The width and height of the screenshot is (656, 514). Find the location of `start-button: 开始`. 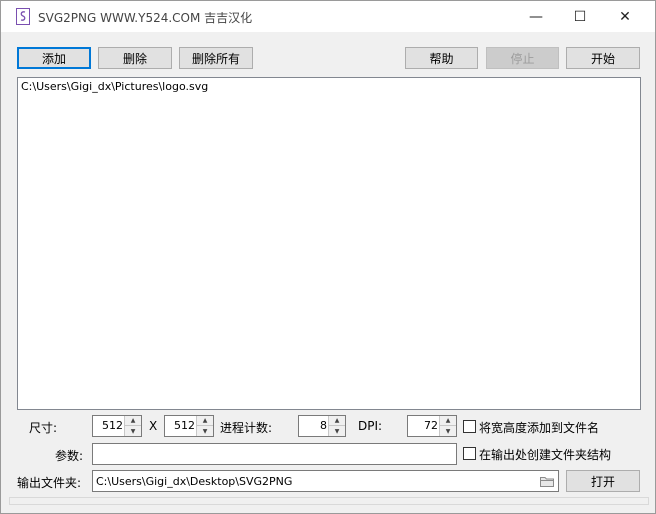

start-button: 开始 is located at coordinates (603, 58).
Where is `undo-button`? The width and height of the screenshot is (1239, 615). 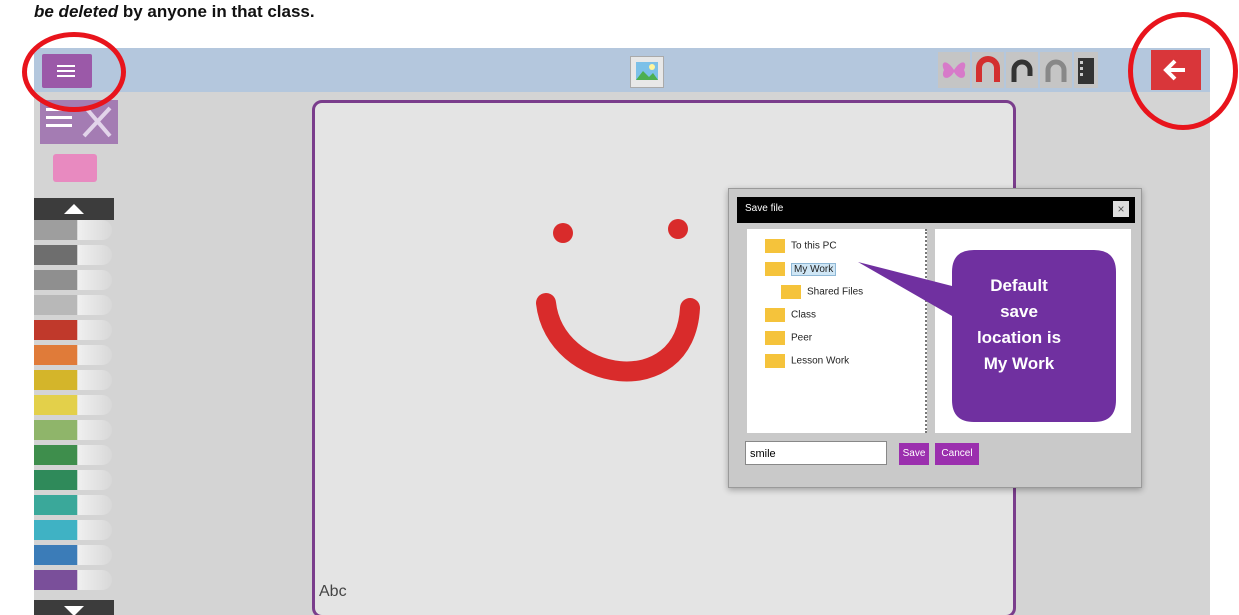
undo-button is located at coordinates (1022, 70).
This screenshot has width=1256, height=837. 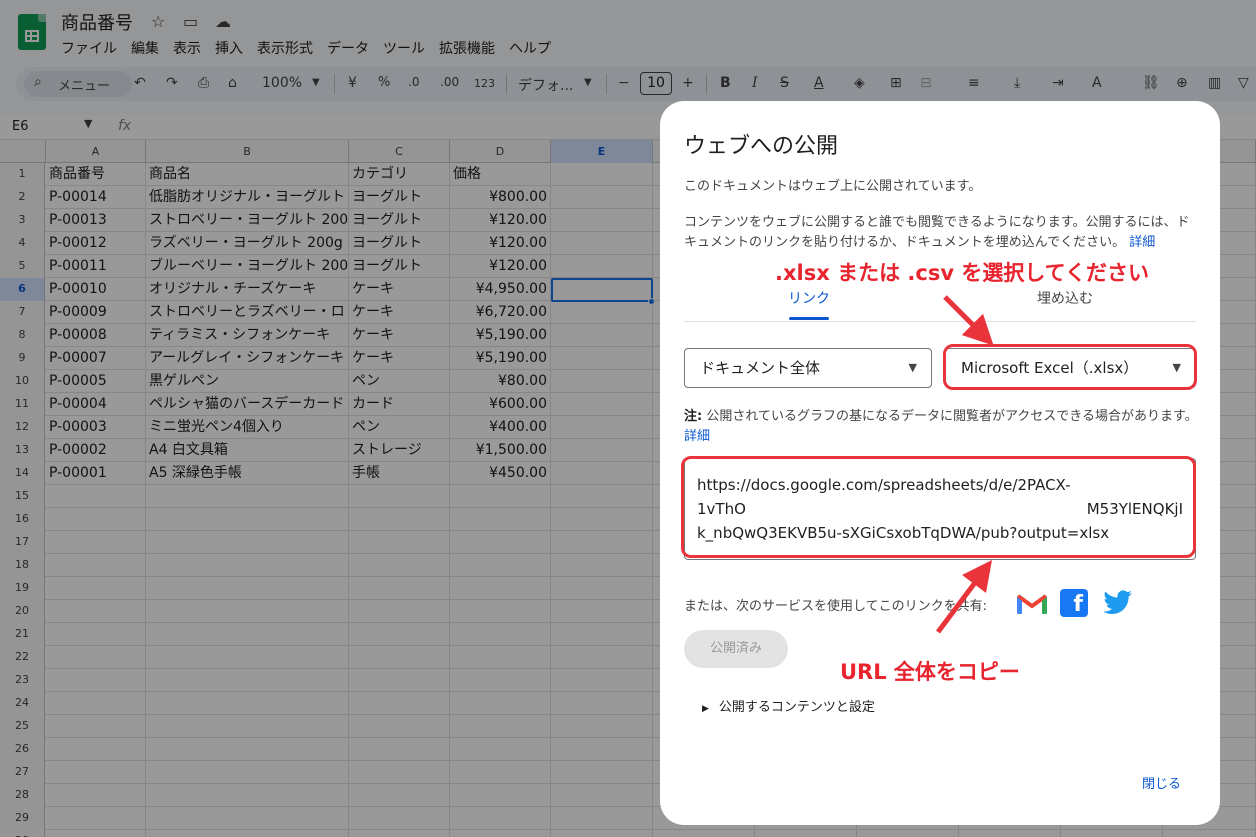 I want to click on arrow-to-format-select, so click(x=968, y=320).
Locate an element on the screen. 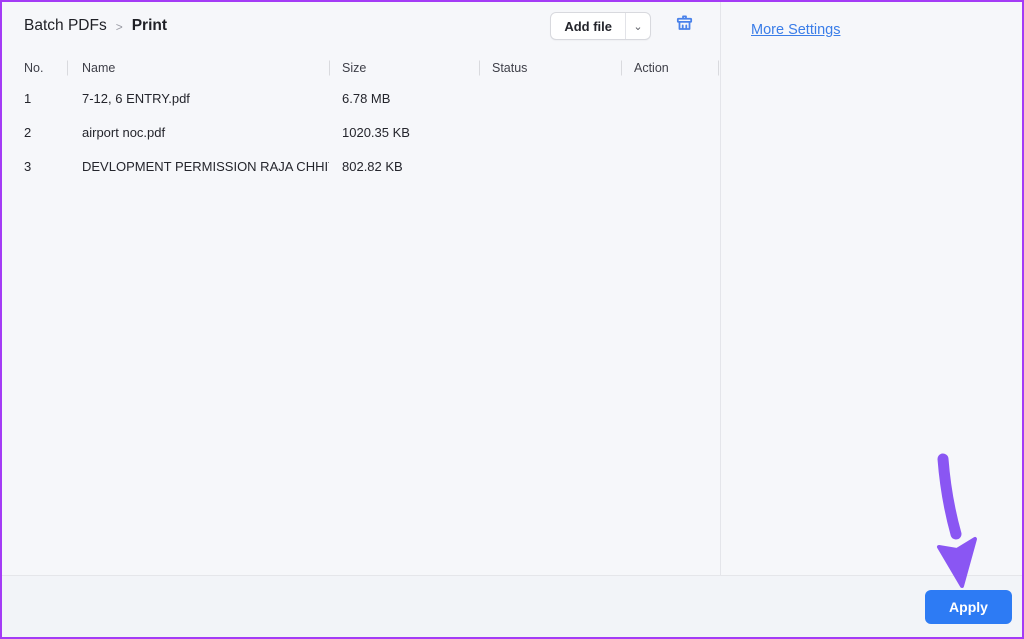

ACTION ITEM -
Could you copy the material, from its beginning through the line containing "undo-button is located", word for word, without the pictures?

RESPONSE FOR THIS EXERCISE -
The width and height of the screenshot is (656, 514). Find the location of `start-button: 开始`. 

start-button: 开始 is located at coordinates (603, 58).
Where is `undo-button`? The width and height of the screenshot is (1239, 615). 
undo-button is located at coordinates (1022, 70).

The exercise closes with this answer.